I have been making Lebanese tabouleh for years. However, today I am making Turkish grilled fish and I got to thinking; Do Turks make this classic salad differently? The answer is yes.
There are four major differences. The first is the use of tomato paste, which gives the bulgur a reddish color. Kisir also uses less parsley then the Lebanese dish. Also, they add pomegranate molasses instead of lemon juice. And finally, Turkish kisir uses chili paste to make a much spacer dish.
Looking at various recipes on-line led me to think that there was no agreement on where you go from there. The amounts of tomato paste varied from one teaspoon to half a cup. Chili paste is all over the map from none to several tablespoons. Some recipes hydrate the bulgur in all of the liquid ingredients and then squeeze it out, while other recipes only add the tomato paste during the hydration step.
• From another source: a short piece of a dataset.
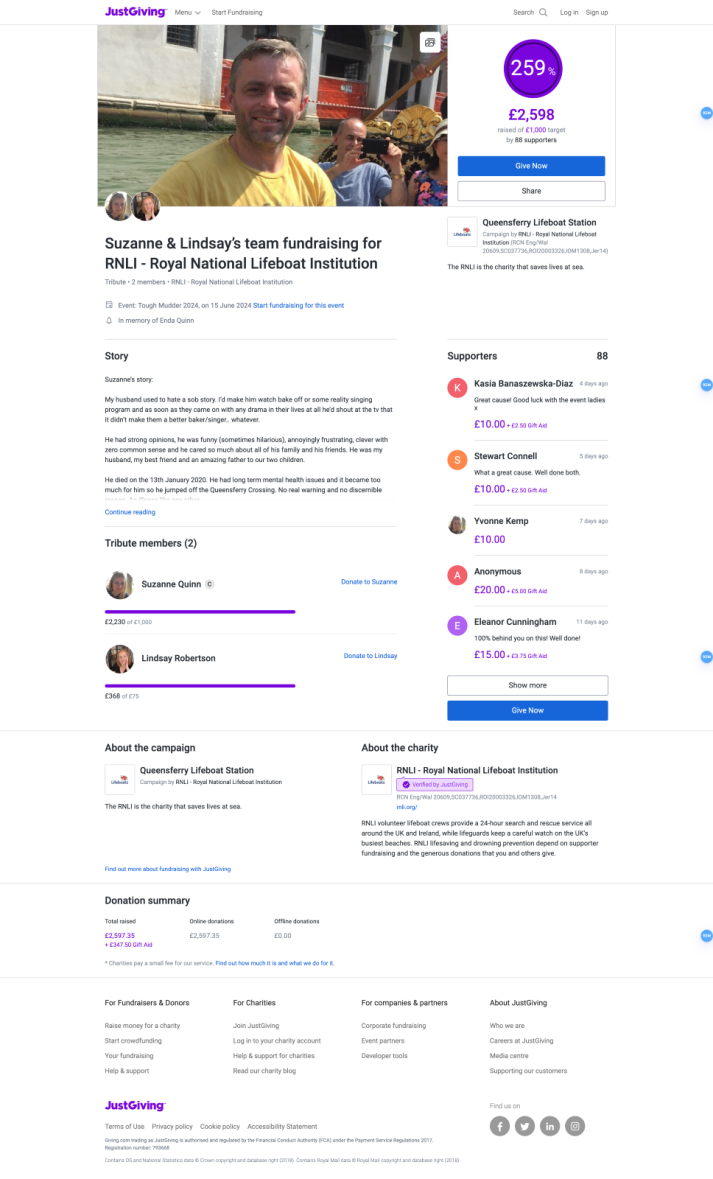The height and width of the screenshot is (1179, 713).
Task: Open the Twitter icon in footer
Action: [525, 1126]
I looked at the pictures for each recipe. Those with one teaspoon of tomato paste looked too washed out, but those with half a cup looked like soup. I decided that 2 tablespoons would be about the right amount.
For my tabouleh I prefer the bulgur and parsley to be balanced. I have had Lebanese taboulehs that were almost all parsley with a little bulgur. However, it should not be bulgur with a little parsley either.
After I mixed the dressing with just the pomegranate molasses as the souring agent, it seemed too oily. I added lemon juice and it seemed like a better balance. The taste was also closer to what I think tabouleh should taste like.
I did not have Turkish chili paste. I used Chinese chili garlic sauce instead. I decided that a little would be good, but not too much, I did not want to make a fiery dish.
Karl’s Kisir (Turkish Tabouleh)
½ cup #2 bulgur
2 Tbs. tomato paste
½ cup green onions
1½ cups flat leaf parsley
½ cup mint
1/3 cup olive oil
3 Tbs. lemon juice
3 Tbs. Pomegranate Molasses
1 tsp. chili paste
1 clove garlic, mashed
½ tsp. black pepper
1/8 tsp. Flor de Sal
Pinch of dry yellow mustard
1 cucumber (English, Persian or Armenian)
½ cup red bell pepper
6-10 leaves Boston lettuce
1. At least 6 hours before the dinner, dissolve tomato paste in 1½ cups of warm water. Put the bulgur in a bowl and add the tomato water. Let the grain sit for an hour. If necessary, drain it through a sieve and press as much water out as you can.
Tip: Kasir is best made the day before, so that the flavors may meld.
2. Spread the bulgur out onto lipped baking sheet and let it dry for at least one hour.
Tip: Cover the bulgur with a clean dry towel
3. Scrape the bulgur back into the dried bowl.
4. Wash and dry the parsley, green onions and mint.
5. Chop the green onions very fine and add them to the bowl. Use your hands, or the back of a wooden spoon, to squeeze the mixture so that the bulgur absorbs the onion flavor.
6. Chop the parsley and mint very fine and mix it into the bowl.
7. Place the olive oil, lemon juice, chili paste, pepper, salt and mustard into a small lidded jar and shake well.
8. Add ¼ cup of the dressing to the salad and mix well. Let the salad meld, stirring occasionally. If you make it the day before, refrigerate until an hour before serving.
9. An hour before serving, peel, seed, and dice the cucumbers and tomatoes. Add them to the salad and mix them in.
Note: I am using an Armenian cucumber and tomatoes from our garden.
10. Serve the lettuce leaves and the rest of the dressing on the side. Diners make a bed of lettuce and top it with the kasir and extra dressing if they wish.